Créées à la fin des années 1980 par Michael White et David Epston, les pratiques narratives ont d’abord été développées dans un contexte de thérapie et d’accompagnement social. Elles reposent sur une idée simple mais puissante : nous comprenons le monde et nous-mêmes à travers les histoires que nous construisons.

Voyons le premier des concepts clés et surtout les questions qu’il peut nous inspirer.

❇️ Concept clé 1 — La vie est un texte que chacun se raconte ou raconte aux autres

Ce qui existe dans notre identité, ce n’est pas tout ce que nous vivons, mais ce que nous choisissons de raconter et de mettre en avant. Or, dans nos vies, il se passe bien plus de choses que celles que nous sélectionnons pour nourrir notre récit dominant. Notre identité est donc fluctuante.

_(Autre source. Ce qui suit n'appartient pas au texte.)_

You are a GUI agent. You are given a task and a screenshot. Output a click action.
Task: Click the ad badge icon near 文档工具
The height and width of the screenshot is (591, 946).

Elle dépend en grande partie des histoires que nous élaborons, répétons et partageons.

Application pratique en entreprise

  • Quelles histoires les équipes se racontent-elles au quotidien ?
  • Mettons-nous davantage en lumière ce qui fonctionne, ce qui nous motive, ce qui donne du sens à nos métiers ?
  • Ou bien les récits dominants portent-ils sur les procédures, les irritants, les frustrations passées ou les risques à venir ?

❇️ Concept clé 2 — Le problème n’est pas la personne. Le problème est le problème.

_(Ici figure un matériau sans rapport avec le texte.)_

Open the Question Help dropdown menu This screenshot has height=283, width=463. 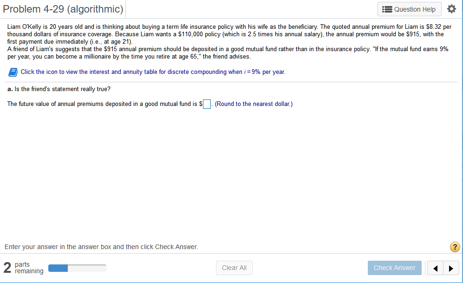click(409, 9)
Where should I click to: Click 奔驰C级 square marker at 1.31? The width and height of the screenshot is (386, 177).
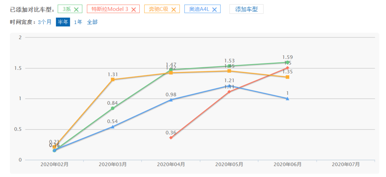(x=113, y=80)
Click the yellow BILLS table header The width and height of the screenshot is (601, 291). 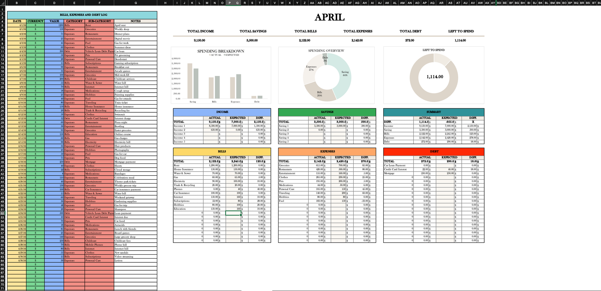click(222, 152)
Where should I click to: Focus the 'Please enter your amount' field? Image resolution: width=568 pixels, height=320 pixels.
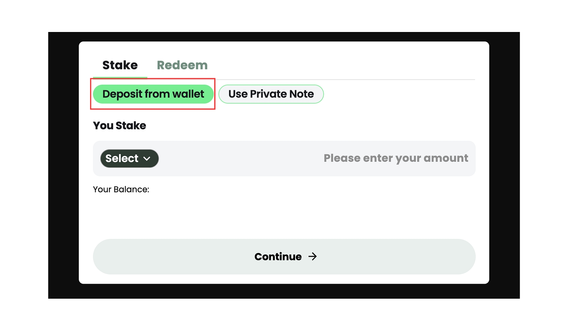(x=395, y=158)
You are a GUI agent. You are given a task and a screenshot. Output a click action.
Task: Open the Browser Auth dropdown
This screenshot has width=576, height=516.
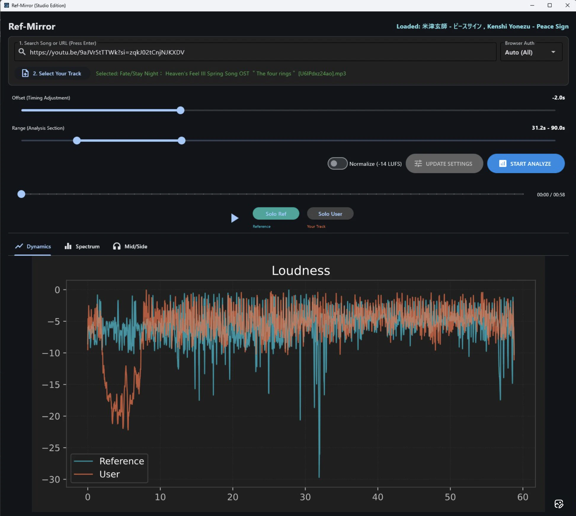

 L’un des principes majeurs de l’approche narrative est l’externalisation. En distinguant la personne du problème, on évite que celui-ci devienne une étiquette identitaire. On peut alors l’observer, l’analyser et agir dessus sans enfermer les individus. Externaliser, c’est redonner du mouvement là où il y avait figement.

👉 Application pratique en entreprise

  • Savons-nous nommer les problèmes indépendamment des personnes ?
  • Sommes-nous capables de décrire précisément le problème sans désigner un coupable ?
  • Identifions-nous ce qui nourrit le problème… et ce qui l’affaiblit ?
  • Accordons-nous de l’attention aux moments où il est moins présent ?

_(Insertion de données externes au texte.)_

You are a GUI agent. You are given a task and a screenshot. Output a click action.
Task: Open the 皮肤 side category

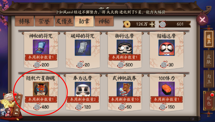(209, 59)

Changer le récit autour du problème change la relation que l’on entretient avec lui.

❇️ Concept clé 3 — Il existe toujours des histoires alternatives

Un récit dominant peut donner l’impression qu’il résume toute la réalité. Pourtant, il existe toujours d’autres événements, d’autres réussites, d’autres compétences, souvent moins visibles, qui ne demandent qu’à être explorés. L’approche narrative consiste à repérer ces histoires préférées ou ces exceptions pour élargir la perception et ouvrir de nouvelles possibilités. Une organisation, comme un individu, n’est jamais réductible à un seul récit.

👉 Application pratique en entreprise

  • Identifions-nous les moments où les équipes ont déjà surmonté des difficultés similaires ?
  • Mettons-nous en lumière les réussites discrètes autant que les problèmes visibles ?
  • Explorons-nous les compétences présentes plutôt que les seules lacunes ?

Ce que l’on choisit d’amplifier devient progressivement le nouveau récit collectif.

Ces trois concepts rappellent une chose essentielle : nous ne changeons pas uniquement les situations en modifiant les actions. Nous les transformons aussi en modifiant les histoires qui leur donnent sens.